Australian philosopher of physics (born 1953)

John Daniel Norton (born 1953) is an Australian philosopher of physics and distinguished professor of the history and philosophy of science at the University of Pittsburgh.

==Biography==
He had originally studied chemical engineering at the University of New South Wales (1971–1974). After working at the Shell Oil Refinery at Clyde, Sydney for two years, he decided to switch fields, beginning doctoral studies in the School of History and Philosophy of Science at the University of New South Wales (1978–1981). His dissertation was titled "The Historical Foundation of Einstein's General Theory of Relativity." After finishing his dissertation, he worked at the Princeton University Press on the Einstein Papers Project (1982–1983) under the direction of John Stachel. From 1983 until the present, he has been in the Department of History and Philosophy of Science at the University of Pittsburgh, first as a visiting faculty member, then (from 1997) as a full professor, serving as Chair of the department from 2000 to 2005. He was Director of the Center for Philosophy of Science between 2005 and 2016.

Norton is considered an authority on the science of Albert Einstein and the philosophy of science. He has published on general relativity, special relativity, the relationship between thermodynamics and information processing, quantum physics, and the genesis of scientific theories. He is well known for his analysis of Einstein's "Zurich Notebook", a small, brown notebook which contains Einstein's private day-to-day calculations during a critical period (1912–1913) in his development of general relativity. The trio of Einstein scholars studying the hole argument, John Norton, John Stachel, and John Earman, have sometimes been jokingly referred to as John^{3} = John Norton × John Stachel × John Earman.

A central theme of his work on Einstein is that Einstein's fundamental contributions to the "old" quantum theory have been largely forgotten because of his well-known criticism of the "new" quantum mechanics and its statistical interpretation. In the field of information science, Norton has criticized the claim by Rolf Landauer and others that schemes exist whereby digital computers can store data in a logically and physically reversible manner that, until the data are erased, represent an apparent violation of the second law of thermodynamics. (Note: In 1982, Charles H. Bennett proposed a re-interpretation of Maxwell's demon, attributing its inability to break the second law of thermodynamics to the cost of destroying, rather than acquiring, information. Rolf Landauer extended Bennett's proposal to argue for the possibility of reversible computational processes.) In the philosophical debate about thought experiments, Norton has taken the position that all thought experiments (without exception) can be reconstructed as straightforward arguments.

Norton's name is also attached to Norton's dome, a thought experiment showing nondeterminism in Newtonian physics.

* [Provided records]
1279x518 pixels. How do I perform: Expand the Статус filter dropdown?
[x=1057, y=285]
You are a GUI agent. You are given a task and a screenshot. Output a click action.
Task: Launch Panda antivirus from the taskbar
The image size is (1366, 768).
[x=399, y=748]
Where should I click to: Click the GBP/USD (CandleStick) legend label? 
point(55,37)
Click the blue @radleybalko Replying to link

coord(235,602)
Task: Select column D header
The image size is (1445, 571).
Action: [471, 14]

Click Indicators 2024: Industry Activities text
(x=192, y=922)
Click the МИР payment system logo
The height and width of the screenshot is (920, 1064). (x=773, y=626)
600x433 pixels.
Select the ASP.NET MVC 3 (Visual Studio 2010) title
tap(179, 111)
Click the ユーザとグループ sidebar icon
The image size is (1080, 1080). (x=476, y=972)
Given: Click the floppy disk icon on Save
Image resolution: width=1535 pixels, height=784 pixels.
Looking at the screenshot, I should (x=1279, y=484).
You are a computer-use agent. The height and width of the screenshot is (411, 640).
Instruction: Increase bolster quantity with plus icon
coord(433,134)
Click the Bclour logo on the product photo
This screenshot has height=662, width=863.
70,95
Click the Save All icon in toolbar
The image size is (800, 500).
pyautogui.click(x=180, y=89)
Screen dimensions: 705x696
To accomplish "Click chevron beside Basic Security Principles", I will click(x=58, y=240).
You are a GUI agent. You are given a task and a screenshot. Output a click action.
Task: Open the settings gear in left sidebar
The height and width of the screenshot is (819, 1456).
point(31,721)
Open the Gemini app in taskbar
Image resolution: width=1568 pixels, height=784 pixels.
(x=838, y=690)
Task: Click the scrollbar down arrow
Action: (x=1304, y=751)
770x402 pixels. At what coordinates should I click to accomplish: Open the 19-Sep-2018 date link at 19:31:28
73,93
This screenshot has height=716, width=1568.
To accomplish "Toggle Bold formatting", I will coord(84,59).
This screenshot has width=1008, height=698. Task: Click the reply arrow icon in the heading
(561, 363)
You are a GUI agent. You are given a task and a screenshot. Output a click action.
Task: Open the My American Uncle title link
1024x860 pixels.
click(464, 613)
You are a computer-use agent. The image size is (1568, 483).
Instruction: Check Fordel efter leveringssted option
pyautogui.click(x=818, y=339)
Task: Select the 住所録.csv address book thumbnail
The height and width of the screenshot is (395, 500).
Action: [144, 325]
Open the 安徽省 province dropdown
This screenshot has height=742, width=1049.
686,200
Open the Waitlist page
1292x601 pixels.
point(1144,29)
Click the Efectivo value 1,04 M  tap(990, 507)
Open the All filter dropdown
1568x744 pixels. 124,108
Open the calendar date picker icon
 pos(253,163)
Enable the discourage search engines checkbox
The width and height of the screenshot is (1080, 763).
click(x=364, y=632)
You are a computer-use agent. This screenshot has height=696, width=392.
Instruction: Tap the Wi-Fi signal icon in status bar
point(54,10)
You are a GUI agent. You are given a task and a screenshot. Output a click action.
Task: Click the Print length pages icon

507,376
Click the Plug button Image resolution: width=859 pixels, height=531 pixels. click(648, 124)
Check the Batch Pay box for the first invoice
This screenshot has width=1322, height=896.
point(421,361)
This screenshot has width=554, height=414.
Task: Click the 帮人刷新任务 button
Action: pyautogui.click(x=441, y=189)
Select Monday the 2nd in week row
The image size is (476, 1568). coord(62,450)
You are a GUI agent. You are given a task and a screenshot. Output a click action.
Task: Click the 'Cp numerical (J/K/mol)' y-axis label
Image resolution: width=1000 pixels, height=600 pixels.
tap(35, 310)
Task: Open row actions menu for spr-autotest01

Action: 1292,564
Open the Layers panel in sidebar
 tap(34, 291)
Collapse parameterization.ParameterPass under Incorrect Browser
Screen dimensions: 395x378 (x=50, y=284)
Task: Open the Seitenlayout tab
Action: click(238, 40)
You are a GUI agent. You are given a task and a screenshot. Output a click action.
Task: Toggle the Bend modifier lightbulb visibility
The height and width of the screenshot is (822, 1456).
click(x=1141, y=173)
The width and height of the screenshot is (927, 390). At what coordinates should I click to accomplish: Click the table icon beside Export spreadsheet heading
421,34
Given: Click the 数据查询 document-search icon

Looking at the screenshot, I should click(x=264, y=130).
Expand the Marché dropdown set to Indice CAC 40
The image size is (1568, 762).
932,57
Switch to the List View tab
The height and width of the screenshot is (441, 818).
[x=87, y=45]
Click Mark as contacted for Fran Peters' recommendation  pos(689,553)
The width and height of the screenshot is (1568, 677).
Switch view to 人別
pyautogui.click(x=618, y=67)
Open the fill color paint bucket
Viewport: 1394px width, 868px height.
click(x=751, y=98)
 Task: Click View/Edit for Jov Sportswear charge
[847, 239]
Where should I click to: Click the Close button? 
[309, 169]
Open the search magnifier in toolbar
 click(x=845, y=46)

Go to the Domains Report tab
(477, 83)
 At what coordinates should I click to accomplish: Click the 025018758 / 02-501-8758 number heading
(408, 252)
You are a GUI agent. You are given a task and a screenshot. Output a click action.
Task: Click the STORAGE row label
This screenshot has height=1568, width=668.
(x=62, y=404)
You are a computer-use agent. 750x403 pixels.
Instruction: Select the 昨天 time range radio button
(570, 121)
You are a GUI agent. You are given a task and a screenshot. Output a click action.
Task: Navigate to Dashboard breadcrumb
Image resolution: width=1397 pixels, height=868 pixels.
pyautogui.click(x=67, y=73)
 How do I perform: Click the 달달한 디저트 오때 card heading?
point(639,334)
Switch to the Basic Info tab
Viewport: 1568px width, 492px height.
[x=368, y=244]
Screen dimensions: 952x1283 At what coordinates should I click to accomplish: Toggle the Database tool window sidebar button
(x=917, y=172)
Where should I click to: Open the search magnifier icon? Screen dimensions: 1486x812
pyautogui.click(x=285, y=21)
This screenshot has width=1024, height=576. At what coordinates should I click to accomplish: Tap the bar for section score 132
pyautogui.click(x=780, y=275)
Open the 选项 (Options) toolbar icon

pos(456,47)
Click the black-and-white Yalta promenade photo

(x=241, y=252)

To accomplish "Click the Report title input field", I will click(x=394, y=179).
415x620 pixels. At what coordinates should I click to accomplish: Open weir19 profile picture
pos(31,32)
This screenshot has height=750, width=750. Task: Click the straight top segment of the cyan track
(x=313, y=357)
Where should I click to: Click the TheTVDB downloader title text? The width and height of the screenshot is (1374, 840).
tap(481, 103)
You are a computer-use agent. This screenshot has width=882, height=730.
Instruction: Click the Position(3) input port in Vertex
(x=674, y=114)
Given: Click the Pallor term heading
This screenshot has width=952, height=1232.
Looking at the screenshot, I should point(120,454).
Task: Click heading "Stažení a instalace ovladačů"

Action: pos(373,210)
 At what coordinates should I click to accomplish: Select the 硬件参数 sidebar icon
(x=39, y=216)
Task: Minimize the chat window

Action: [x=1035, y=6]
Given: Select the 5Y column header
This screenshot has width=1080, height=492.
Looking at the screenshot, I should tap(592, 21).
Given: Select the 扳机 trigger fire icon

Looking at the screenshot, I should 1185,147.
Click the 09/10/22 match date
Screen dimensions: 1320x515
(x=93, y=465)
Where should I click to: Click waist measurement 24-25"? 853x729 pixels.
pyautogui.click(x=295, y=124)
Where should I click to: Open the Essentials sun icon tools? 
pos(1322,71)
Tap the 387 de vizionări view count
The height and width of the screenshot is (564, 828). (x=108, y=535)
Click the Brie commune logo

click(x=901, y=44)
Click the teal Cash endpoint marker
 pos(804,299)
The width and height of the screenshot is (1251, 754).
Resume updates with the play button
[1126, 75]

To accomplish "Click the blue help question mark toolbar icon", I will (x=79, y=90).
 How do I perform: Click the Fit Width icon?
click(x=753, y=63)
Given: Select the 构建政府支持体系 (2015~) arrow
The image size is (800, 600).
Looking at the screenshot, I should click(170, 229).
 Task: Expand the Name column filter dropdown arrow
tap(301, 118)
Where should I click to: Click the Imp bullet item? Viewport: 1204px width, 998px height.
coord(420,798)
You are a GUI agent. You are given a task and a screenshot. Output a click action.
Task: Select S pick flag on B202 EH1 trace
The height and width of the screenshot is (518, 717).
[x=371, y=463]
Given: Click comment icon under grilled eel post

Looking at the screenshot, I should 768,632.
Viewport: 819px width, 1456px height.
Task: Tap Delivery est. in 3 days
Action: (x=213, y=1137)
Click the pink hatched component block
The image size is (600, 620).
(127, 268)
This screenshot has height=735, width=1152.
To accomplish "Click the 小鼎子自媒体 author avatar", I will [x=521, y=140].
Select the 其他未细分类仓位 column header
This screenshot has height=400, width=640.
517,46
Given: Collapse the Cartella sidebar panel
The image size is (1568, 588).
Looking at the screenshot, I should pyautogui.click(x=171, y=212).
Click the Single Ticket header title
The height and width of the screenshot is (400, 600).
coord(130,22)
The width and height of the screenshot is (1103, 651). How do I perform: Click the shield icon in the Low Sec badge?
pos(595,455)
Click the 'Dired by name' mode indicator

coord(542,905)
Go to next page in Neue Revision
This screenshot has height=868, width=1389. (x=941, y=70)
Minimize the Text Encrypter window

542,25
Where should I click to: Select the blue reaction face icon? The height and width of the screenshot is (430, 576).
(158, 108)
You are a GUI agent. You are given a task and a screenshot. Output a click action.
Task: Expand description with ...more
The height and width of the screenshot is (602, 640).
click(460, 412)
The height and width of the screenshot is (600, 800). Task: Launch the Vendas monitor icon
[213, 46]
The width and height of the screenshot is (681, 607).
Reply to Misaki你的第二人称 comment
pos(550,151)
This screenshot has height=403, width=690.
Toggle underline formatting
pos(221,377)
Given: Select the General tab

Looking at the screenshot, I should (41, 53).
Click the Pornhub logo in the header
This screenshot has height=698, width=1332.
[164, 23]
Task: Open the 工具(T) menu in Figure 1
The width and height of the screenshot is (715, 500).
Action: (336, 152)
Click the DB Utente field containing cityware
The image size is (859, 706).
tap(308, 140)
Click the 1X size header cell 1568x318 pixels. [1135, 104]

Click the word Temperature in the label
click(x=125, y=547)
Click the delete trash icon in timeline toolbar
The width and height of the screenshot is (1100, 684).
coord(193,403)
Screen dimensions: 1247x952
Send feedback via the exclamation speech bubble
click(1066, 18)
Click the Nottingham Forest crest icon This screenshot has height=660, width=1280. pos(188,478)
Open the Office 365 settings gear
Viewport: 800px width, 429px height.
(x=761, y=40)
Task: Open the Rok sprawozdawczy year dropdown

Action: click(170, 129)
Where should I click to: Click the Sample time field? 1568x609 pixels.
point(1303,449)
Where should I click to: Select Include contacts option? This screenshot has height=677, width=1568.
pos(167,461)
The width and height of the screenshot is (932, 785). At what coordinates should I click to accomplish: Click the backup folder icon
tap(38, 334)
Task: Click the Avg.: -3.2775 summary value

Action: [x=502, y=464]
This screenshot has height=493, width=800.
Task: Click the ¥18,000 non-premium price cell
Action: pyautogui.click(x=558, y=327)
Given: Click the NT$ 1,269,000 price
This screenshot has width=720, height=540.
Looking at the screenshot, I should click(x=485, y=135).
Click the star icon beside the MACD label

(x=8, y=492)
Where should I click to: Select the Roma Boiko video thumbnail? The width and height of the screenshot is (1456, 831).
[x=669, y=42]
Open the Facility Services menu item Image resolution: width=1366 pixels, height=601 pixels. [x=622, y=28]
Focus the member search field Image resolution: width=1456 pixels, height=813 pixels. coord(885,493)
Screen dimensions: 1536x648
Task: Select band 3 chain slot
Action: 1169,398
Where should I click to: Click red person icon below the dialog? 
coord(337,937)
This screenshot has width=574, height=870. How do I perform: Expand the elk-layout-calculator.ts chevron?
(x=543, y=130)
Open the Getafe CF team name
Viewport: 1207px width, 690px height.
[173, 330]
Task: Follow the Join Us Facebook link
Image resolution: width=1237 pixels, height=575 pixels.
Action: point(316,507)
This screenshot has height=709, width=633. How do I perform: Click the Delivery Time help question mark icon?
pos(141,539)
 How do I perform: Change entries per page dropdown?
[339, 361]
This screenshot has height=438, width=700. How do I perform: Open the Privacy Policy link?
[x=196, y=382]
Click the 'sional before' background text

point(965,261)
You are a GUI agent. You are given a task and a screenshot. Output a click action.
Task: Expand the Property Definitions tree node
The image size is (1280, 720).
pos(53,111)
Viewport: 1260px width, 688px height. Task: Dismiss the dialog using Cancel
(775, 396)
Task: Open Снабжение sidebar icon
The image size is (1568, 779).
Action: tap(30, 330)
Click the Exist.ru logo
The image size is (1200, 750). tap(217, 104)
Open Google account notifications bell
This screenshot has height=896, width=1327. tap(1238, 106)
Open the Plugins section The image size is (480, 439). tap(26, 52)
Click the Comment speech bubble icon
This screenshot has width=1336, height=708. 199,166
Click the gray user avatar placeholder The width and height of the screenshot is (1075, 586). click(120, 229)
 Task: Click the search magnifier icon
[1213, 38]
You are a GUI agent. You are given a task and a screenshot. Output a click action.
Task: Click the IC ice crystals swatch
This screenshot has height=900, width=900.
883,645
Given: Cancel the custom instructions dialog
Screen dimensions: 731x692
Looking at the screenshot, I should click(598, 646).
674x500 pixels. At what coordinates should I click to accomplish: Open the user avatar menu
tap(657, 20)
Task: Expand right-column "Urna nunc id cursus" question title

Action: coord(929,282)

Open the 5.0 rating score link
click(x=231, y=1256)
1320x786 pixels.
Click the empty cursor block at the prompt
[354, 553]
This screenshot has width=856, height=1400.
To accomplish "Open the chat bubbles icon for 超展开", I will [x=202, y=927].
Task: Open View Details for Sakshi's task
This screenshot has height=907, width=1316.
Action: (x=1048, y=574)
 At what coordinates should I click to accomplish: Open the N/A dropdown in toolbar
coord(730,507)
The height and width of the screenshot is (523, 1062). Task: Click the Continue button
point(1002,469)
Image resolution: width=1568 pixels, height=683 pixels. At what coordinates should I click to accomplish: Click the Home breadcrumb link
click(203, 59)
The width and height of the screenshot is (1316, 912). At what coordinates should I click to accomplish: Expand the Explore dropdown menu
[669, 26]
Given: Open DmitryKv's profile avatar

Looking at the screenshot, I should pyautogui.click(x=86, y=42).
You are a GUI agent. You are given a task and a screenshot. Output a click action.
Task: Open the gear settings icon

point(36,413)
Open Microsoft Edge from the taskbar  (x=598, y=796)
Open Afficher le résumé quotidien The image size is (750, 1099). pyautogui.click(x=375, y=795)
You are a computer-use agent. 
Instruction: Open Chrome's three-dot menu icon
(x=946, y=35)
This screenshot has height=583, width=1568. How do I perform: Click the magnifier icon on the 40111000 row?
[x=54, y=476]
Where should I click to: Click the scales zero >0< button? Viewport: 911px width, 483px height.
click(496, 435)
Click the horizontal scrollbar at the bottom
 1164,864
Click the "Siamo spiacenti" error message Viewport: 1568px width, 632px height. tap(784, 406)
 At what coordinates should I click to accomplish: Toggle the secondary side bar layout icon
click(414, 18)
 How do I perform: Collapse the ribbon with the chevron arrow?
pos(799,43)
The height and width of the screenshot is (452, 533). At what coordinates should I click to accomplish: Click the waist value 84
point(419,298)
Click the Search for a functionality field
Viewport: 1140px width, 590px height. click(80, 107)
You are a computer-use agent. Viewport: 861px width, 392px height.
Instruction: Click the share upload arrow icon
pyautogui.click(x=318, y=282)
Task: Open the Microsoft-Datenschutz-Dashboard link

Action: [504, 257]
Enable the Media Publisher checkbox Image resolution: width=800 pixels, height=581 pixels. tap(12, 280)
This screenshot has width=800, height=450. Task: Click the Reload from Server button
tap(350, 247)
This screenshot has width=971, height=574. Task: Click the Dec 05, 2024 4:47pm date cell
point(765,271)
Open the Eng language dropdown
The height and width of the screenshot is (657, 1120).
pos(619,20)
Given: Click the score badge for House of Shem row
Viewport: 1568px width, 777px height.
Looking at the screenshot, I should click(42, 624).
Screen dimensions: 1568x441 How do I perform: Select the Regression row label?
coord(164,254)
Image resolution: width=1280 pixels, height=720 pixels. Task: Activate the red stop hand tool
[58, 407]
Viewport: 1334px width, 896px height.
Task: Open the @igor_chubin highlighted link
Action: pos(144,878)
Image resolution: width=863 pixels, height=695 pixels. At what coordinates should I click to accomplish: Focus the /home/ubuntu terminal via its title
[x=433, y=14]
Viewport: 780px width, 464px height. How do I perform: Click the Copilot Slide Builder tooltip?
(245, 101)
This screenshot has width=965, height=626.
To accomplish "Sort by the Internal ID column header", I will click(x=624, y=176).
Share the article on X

* [Action item A] Please rewrite the John Norton passage from "Australian philosopher of physics (born" to "University of Pittsburgh.", replacing "philosopher" with "historian".
* [Action item B] Name every subject the John Norton passage says he has published on.
The data have nothing to do with the John Norton passage.

* [Response area A]
Australian historian of physics (born 1953)

John Daniel Norton (born 1953) is an Australian historian of physics and distinguished professor of the history and philosophy of science at the University of Pittsburgh.

* [Response area B]
- general relativity
- special relativity
- the relationship between thermodynamics and information processing
- quantum physics
- the genesis of scientific theories